Note that the following Kafka params cannot be set and the Kafka source will throw an exception:
- **group.id**: Kafka source will create a unique group id for each query automatically.
- **auto.offset.reset**: Set the source option `startingOffset` to `earliest` or `latest` to specify
where to start instead. Structured Streaming manages which offsets are consumed internally, rather
than rely on the kafka Consumer to do it. This will ensure that no data is missed when when new
topics/partitions are dynamically subscribed. Note that `startingOffset` only applies when a new
Streaming query is started, and that resuming will always pick up from where the query left off.
- **key.deserializer**: Keys are always deserialized as byte arrays with ByteArrayDeserializer. Use
DataFrame operations to explicitly deserialize the keys.
- **value.deserializer**: Values are always deserialized as byte arrays with ByteArrayDeserializer.

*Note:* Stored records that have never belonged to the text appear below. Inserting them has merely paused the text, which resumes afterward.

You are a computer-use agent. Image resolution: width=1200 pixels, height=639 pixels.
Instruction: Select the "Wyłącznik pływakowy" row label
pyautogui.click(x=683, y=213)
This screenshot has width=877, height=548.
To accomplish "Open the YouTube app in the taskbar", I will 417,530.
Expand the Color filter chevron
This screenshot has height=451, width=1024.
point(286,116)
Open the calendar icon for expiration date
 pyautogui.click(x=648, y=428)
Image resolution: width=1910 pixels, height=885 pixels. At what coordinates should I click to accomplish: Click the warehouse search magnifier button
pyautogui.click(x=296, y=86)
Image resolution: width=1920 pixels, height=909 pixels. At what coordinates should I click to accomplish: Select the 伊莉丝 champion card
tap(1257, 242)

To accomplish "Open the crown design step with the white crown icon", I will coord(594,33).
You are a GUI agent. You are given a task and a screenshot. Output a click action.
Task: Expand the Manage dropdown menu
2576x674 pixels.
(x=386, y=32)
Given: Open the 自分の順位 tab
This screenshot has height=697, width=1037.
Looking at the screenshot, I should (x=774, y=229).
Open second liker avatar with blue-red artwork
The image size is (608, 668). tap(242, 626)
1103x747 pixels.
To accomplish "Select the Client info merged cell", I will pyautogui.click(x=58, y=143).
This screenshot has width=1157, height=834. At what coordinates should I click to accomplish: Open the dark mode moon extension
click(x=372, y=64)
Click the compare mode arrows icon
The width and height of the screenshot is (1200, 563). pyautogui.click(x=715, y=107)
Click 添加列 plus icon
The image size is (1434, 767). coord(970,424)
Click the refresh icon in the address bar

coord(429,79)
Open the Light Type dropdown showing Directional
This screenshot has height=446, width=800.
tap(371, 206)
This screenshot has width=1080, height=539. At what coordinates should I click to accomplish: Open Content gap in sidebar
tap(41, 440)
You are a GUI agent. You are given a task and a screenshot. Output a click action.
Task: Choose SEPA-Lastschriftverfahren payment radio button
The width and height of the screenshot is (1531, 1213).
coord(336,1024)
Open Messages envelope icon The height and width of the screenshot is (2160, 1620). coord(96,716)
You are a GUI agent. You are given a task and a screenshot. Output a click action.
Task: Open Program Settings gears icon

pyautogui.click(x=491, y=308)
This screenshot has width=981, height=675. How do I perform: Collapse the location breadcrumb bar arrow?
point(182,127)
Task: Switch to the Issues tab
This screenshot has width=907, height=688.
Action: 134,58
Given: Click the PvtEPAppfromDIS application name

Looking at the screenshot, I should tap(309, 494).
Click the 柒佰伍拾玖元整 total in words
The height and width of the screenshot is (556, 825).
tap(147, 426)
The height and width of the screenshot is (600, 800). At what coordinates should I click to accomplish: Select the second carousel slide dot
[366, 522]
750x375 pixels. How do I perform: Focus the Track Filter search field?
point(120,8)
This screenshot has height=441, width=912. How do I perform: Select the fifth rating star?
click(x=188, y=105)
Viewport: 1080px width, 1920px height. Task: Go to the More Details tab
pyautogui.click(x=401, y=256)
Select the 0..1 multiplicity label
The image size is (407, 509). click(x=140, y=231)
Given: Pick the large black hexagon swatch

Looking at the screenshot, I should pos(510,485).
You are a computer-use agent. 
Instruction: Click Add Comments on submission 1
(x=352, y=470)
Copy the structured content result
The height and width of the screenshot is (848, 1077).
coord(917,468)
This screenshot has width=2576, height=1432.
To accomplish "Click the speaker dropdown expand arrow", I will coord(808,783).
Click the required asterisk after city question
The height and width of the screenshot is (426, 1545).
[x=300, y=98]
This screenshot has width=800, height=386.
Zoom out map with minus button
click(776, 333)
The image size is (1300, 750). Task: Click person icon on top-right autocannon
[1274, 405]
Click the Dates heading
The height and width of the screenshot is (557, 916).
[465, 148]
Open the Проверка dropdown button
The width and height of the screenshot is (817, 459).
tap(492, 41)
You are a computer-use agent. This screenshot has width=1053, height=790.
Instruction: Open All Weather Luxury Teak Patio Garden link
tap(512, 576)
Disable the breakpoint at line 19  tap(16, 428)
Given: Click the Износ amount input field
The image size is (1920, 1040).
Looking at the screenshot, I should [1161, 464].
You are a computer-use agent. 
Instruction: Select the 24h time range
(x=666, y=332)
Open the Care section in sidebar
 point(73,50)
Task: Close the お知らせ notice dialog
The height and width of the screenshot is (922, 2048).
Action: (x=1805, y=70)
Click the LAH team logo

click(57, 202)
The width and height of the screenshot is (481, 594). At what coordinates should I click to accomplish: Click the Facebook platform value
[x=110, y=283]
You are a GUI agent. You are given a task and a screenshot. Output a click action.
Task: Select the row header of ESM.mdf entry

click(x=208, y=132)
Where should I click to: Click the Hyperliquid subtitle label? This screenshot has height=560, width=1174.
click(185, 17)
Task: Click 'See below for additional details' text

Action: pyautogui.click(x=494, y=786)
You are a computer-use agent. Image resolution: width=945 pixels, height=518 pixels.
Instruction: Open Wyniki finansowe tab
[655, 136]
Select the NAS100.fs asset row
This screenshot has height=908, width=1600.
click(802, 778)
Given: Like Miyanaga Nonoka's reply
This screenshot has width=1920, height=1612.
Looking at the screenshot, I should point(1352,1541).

Use DataFrame operations to explicitly deserialize the values.
- **enable.auto.commit**: Kafka source doesn't commit any offset.
- **interceptor.classes**: Kafka source always read keys and values as byte arrays. It's not safe to
use ConsumerInterceptor as it may break the query.
### Deploying
As with any Spark applications, `spark-submit` is used to launch your application. `spark-sql-kafka-0-10_{{site.SCALA_BINARY_VERSION}}`
and its dependencies can be directly added to `spark-submit` using `--packages`, such as,
./bin/spark-submit --packages org.apache.spark:spark-sql-kafka-0-10_{{site.SCALA_BINARY_VERSION}}:{{site.SPARK_VERSION_SHORT}} ...
See [Application Submission Guide](submitting-applications.html) for more details about submitting
applications with external dependencies.